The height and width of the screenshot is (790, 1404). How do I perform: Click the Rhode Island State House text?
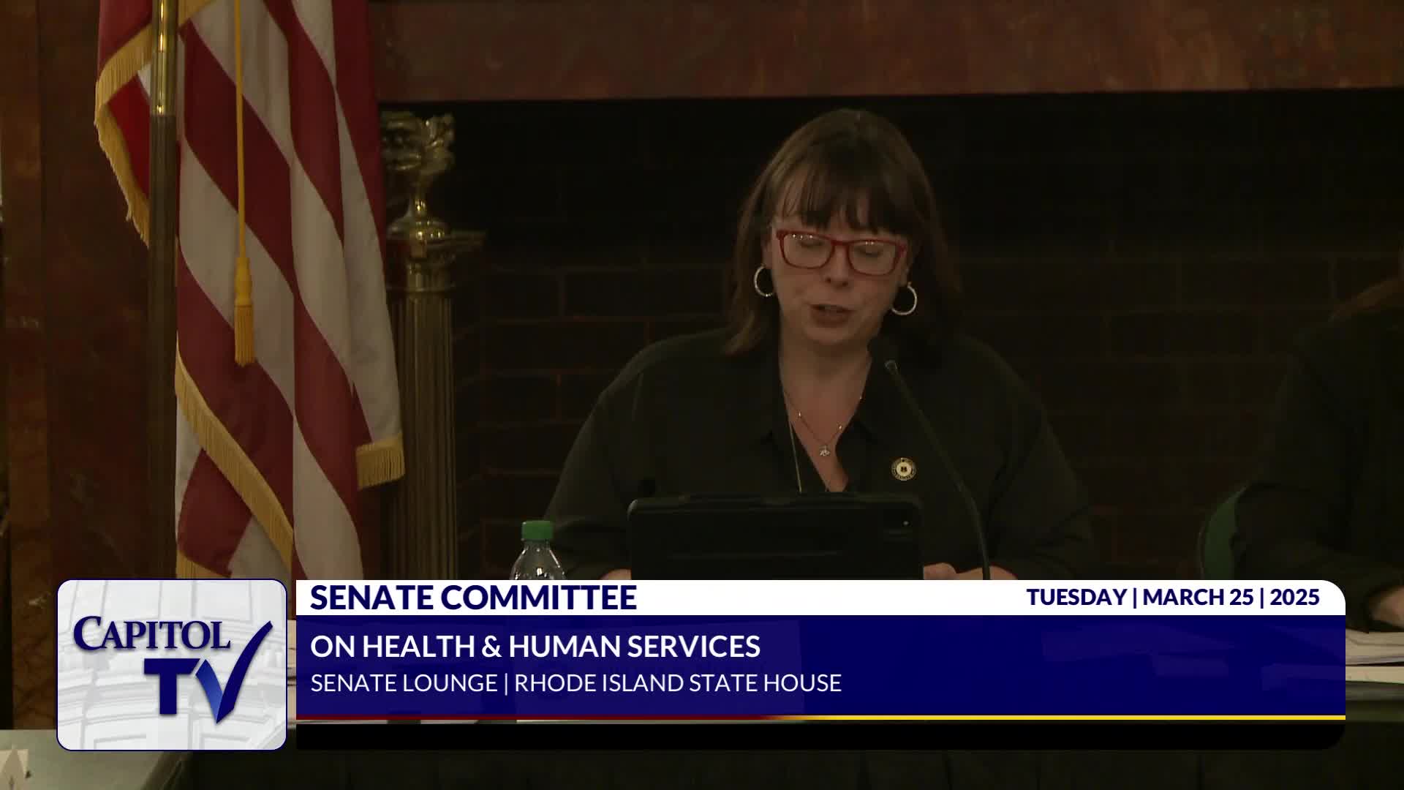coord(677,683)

● ● ● ●

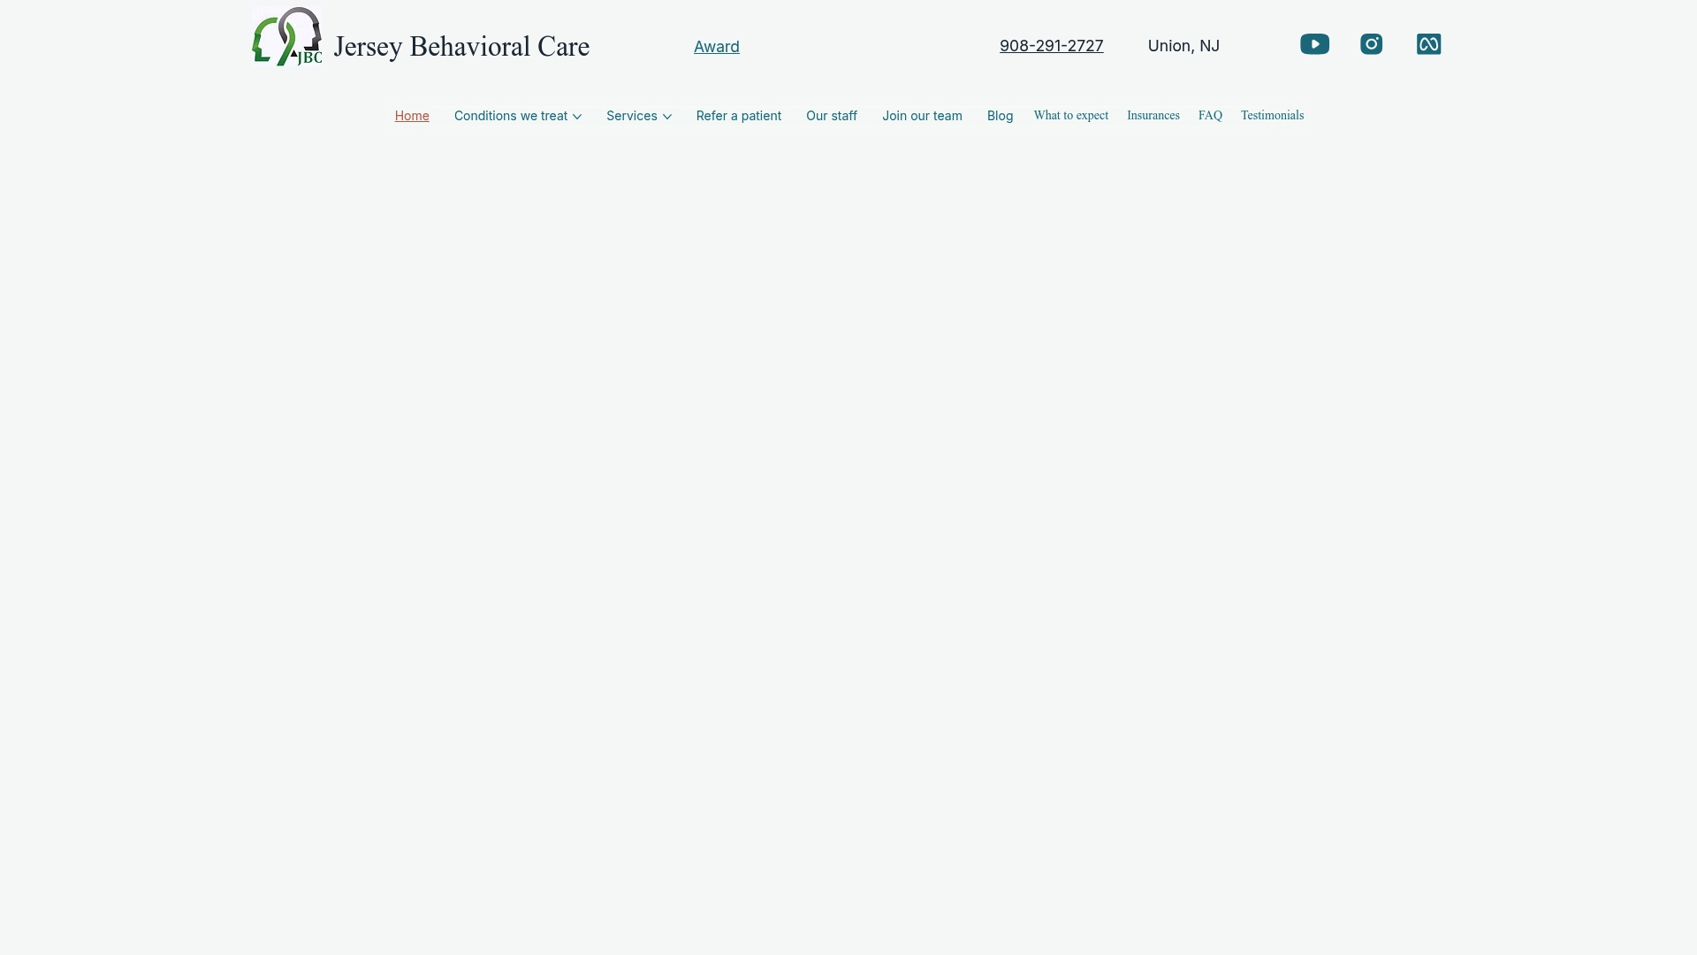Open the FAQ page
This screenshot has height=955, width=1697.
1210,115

● ● ● ●

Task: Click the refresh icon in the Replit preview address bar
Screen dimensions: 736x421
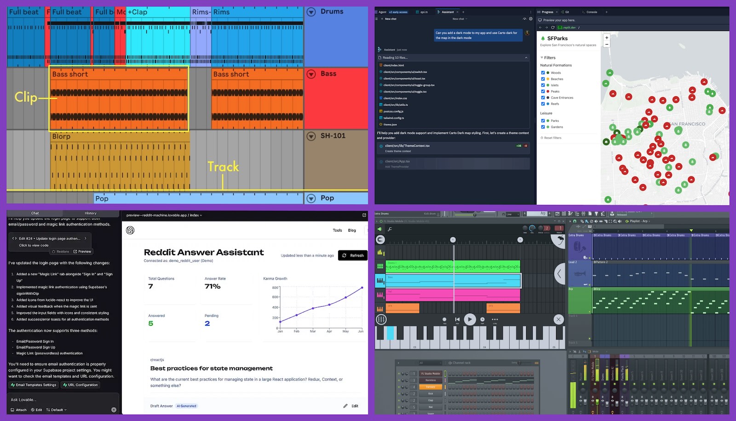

● ● ● ●

## ACTIVITY
Please give back, exactly as it stands above, the stretch from the line with "Task: Click the" through the line with "Screen dimensions: 736x421", and no line outside it.

## RESPONSE BOX
Task: Click the refresh icon in the Replit preview address bar
Screen dimensions: 736x421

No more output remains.